After The Room became the bad movie, Wiseau started leaning into it. He popped up in 2015 as the villain in Samurai Cop 2: Deadly Vengeance, a self-aware sequel to Samurai Cop, which was an actual so-bad-it’s-good movie. Another project, The Neighbors, is a sitcom released on Hulu in 2015 that, on paper, should have been identical to The Room. It was written and directed by Wiseau, and he stars in it as two different characters. It’s full of bad actors bumbling around, speaking nonsense inside an impenetrable plot. But Wiseau is in on the joke now, and the elements that make The Room so entertaining to watch when they’re meant to be taken seriously are just annoying and boring when they’re bad on purpose. Wiseau and Greg Sestero are teaming up again for a new movie featuring comedian Paul Scheer. He’s a big Sharknado fan.
We aren’t likely to have another movie of The Room’s same distinct essence again, at least not from Wiseau. And that’s, in a way, what makes it such a gem. It’s the strange energy he brought to every bewildering frame that gives the movie its power. The Room isn’t a cult classic because of all its crazy parts. As misguided as it was, its appeal comes down to sincerity. Wiseau reached for the stars and failed spectacularly. There’s something to be celebrated there.
The Room screens at the Roxy Sat., Dec. 16, at 8 PM.
Looking for some new blood for your bad movie night? Check out this list of movies that are truly so bad they’re good.
Birdemic: The first half of this movie is a bland romantic comedy about a generic business man and a Victoria’s Secret lingerie model falling in love. The second half of the movie is about poorly animated clip-art birds attempting to destroy civilization. Best of the Worst: The scene where the main characters talk about how much they all love Al Gore’s An Inconvenient Truth.
Fateful Findings: Director Neil Breen stars as a vigilante hacker who is the only person who can save the world from the evils of big business and the government. Best of the Worst: The grand finale where dozens of senators and bankers hilariously kill themselves after being exposed by super-hacker Breen.
Samurai Cop: He’s a samurai, he’s a cop, he’s battling concrete-chinned Robert Z’Dar. Best of the Worst. Star Matt Hannon cut his long luxurious hair after principal shooting wrapped, but was brought back to do extensive reshoots in the fakest wig production could find.

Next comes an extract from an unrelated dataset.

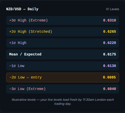Select the 0.6310 price value
This screenshot has height=113, width=125.
point(109,20)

Troll 2: There’s not a single troll to be found in this movie. Instead, a city of vegetarian goblins start turning poor tourists into plants so they can devour them. Best of the Worst: How do you stop your family from eating a tainted dinner that will turn them all into shrubbery? Peeing on it of course.
Nothing But Trouble: Dan Aykroyd wasn’t allowed to direct any more movies after turning in this gross, unsettling movie that might as well just be Texas Chainsaw Massacre for Yuppies. Best of the Worst: Dan Aykroyd’s penis-nosed judge is joined by the Digital Underground, including Tupac Shakur, for a musical number.